▶ **Available data**
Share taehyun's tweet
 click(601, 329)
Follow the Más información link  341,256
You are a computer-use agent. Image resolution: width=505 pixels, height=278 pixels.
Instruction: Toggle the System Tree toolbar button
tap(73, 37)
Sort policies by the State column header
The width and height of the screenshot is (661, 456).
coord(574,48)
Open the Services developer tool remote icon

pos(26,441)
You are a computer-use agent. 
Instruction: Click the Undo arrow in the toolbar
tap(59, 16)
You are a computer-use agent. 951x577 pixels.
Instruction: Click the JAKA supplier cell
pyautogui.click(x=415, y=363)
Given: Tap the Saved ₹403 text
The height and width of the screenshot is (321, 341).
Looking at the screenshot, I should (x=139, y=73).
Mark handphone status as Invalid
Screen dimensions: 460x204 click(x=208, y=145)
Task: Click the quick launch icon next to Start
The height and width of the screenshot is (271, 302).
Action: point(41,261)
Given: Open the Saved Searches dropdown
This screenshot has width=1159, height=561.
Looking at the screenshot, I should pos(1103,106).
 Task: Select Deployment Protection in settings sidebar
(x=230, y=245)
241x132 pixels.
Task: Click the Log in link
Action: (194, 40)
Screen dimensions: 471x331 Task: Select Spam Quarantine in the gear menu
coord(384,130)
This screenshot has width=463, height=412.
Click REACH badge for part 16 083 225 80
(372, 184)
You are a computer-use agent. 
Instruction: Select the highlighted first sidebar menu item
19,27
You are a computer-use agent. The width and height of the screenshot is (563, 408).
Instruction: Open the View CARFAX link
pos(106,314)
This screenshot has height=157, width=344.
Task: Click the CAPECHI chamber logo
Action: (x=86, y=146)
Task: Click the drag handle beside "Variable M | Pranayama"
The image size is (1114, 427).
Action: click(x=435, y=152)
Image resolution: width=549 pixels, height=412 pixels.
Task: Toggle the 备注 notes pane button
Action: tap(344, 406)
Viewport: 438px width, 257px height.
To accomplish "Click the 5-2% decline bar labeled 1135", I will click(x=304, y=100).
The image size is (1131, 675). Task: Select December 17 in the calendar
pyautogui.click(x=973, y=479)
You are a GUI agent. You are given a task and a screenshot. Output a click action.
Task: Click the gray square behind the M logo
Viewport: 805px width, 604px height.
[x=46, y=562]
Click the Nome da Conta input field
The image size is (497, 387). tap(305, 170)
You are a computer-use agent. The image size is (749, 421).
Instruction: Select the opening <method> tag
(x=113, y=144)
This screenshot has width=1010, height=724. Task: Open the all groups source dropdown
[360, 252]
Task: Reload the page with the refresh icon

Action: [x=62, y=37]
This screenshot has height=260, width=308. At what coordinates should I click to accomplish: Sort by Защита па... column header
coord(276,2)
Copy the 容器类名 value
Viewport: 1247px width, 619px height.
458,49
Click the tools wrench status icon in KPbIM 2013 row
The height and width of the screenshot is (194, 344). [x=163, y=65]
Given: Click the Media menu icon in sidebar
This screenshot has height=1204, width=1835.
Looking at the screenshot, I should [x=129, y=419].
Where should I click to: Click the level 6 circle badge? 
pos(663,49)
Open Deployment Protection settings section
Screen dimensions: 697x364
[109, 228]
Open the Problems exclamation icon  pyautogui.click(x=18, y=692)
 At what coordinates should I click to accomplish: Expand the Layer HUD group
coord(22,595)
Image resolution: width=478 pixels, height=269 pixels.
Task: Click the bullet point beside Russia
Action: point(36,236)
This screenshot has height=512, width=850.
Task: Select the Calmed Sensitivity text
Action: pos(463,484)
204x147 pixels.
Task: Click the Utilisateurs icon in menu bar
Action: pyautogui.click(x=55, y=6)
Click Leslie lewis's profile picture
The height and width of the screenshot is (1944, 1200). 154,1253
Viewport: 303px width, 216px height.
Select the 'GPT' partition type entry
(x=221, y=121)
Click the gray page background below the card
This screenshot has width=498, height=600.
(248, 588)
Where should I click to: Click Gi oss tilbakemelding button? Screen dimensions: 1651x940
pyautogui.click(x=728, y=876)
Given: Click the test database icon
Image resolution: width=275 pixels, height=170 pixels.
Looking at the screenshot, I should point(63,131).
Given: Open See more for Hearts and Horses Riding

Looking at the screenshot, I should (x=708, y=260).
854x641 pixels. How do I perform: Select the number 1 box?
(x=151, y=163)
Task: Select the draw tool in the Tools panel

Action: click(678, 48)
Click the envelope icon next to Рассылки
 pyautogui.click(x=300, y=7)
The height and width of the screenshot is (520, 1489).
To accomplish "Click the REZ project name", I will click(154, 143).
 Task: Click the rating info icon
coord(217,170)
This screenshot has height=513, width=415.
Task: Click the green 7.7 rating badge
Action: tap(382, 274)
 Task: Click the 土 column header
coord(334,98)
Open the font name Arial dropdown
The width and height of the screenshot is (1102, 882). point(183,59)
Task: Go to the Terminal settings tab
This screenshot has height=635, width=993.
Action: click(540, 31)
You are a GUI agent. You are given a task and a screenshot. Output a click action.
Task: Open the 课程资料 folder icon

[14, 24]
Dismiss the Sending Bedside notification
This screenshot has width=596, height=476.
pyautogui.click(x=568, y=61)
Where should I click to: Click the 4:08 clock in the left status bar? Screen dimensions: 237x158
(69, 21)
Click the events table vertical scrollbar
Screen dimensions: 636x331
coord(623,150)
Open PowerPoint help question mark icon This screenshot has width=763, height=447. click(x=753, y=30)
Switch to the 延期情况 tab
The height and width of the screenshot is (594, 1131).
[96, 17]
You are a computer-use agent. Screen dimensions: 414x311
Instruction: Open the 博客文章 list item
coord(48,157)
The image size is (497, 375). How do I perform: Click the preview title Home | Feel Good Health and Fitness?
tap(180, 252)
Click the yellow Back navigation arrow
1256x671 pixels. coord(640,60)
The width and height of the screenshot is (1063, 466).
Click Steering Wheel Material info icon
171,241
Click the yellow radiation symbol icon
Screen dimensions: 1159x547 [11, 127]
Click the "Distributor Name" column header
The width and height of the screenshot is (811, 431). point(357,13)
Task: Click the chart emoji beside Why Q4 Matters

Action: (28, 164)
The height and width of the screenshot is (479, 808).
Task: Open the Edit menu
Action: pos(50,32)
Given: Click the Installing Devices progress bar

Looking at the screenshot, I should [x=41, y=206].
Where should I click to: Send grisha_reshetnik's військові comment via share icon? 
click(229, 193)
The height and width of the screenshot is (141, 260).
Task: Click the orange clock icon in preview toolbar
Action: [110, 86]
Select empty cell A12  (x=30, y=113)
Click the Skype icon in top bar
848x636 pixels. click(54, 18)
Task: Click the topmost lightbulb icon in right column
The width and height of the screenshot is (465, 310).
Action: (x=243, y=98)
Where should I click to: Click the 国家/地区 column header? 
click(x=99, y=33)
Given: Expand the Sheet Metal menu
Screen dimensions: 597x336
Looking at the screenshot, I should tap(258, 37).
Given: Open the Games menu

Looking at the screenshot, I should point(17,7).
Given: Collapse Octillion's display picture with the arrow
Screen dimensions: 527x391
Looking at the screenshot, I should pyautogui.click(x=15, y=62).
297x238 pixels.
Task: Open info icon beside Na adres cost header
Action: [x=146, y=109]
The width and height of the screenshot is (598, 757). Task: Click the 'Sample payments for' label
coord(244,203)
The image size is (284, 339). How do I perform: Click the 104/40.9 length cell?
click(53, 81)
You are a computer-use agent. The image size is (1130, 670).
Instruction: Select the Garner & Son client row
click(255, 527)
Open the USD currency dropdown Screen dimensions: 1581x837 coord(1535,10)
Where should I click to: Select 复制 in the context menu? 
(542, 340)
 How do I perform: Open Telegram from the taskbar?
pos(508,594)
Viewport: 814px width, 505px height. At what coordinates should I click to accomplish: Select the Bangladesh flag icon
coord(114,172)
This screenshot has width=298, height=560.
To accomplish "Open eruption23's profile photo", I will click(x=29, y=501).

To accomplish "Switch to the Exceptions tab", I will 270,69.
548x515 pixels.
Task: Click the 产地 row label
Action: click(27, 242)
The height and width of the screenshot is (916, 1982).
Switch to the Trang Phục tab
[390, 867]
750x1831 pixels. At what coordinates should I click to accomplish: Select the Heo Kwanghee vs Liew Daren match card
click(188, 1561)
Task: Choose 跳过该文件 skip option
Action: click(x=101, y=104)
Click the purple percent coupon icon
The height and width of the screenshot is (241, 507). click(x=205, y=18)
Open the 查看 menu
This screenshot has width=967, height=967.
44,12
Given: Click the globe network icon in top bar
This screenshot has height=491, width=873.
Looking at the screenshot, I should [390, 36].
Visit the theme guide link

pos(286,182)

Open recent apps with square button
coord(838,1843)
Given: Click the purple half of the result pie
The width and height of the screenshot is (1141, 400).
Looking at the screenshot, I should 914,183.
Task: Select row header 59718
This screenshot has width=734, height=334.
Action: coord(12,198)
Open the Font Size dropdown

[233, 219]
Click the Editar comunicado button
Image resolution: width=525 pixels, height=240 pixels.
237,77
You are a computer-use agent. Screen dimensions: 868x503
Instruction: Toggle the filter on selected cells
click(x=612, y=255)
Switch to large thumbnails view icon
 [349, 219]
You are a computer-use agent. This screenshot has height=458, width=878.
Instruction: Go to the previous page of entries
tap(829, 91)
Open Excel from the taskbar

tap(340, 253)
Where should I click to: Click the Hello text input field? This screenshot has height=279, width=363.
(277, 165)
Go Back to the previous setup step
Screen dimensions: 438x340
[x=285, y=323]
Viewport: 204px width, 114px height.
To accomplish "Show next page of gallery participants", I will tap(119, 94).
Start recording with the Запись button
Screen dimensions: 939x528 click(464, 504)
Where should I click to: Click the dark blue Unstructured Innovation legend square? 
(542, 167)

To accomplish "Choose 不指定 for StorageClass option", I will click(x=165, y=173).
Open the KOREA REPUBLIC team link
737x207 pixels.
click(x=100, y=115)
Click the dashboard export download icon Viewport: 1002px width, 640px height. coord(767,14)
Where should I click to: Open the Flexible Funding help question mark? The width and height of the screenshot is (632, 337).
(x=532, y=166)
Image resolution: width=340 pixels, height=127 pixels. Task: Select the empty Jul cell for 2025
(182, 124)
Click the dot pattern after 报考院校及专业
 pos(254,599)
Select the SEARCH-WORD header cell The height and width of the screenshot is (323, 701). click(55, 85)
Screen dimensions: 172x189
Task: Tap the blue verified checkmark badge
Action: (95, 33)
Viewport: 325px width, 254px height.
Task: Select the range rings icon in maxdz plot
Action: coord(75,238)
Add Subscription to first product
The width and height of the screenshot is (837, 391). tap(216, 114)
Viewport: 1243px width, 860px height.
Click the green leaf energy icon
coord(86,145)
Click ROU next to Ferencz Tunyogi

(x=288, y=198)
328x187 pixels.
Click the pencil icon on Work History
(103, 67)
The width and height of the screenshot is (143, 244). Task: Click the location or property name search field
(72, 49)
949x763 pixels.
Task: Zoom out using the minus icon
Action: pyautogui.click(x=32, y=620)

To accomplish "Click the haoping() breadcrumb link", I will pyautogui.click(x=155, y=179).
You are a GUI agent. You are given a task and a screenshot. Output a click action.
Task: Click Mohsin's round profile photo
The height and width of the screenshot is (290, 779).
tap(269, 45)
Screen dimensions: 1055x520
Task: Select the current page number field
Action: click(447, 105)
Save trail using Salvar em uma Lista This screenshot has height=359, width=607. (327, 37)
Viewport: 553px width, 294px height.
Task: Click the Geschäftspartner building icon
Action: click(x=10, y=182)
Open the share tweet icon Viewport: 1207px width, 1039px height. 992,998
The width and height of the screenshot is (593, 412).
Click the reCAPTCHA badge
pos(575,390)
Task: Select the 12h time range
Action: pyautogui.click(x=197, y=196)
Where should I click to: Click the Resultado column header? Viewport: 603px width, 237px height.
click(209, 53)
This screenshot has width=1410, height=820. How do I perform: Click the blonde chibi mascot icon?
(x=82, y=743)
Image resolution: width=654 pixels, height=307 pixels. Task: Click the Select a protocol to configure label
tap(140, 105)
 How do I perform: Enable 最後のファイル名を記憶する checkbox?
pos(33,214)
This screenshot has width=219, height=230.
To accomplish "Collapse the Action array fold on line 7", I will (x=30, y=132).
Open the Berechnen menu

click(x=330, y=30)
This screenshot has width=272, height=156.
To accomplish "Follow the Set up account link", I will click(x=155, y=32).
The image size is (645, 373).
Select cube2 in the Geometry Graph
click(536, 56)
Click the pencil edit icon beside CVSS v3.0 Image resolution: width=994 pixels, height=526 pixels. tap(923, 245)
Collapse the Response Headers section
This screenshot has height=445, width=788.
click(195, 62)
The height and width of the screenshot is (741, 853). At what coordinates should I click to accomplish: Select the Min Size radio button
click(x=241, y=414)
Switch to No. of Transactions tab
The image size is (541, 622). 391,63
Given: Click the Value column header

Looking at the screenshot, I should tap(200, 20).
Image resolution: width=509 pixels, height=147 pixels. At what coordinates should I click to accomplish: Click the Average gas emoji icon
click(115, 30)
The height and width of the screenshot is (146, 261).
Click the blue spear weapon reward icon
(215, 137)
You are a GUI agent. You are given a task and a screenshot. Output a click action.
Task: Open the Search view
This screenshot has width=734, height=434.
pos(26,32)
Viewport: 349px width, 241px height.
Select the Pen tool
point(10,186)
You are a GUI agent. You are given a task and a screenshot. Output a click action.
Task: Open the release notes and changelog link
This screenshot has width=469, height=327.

▶ **To do**
Once the line containing "Sort policies by the State column header" has been retyped, stop. Begin at the first line of the material and reproduce every line up to it exactly.

▶ **Answer area**
Share taehyun's tweet
 click(601, 329)
Follow the Más información link  341,256
You are a computer-use agent. Image resolution: width=505 pixels, height=278 pixels.
Instruction: Toggle the System Tree toolbar button
tap(73, 37)
Sort policies by the State column header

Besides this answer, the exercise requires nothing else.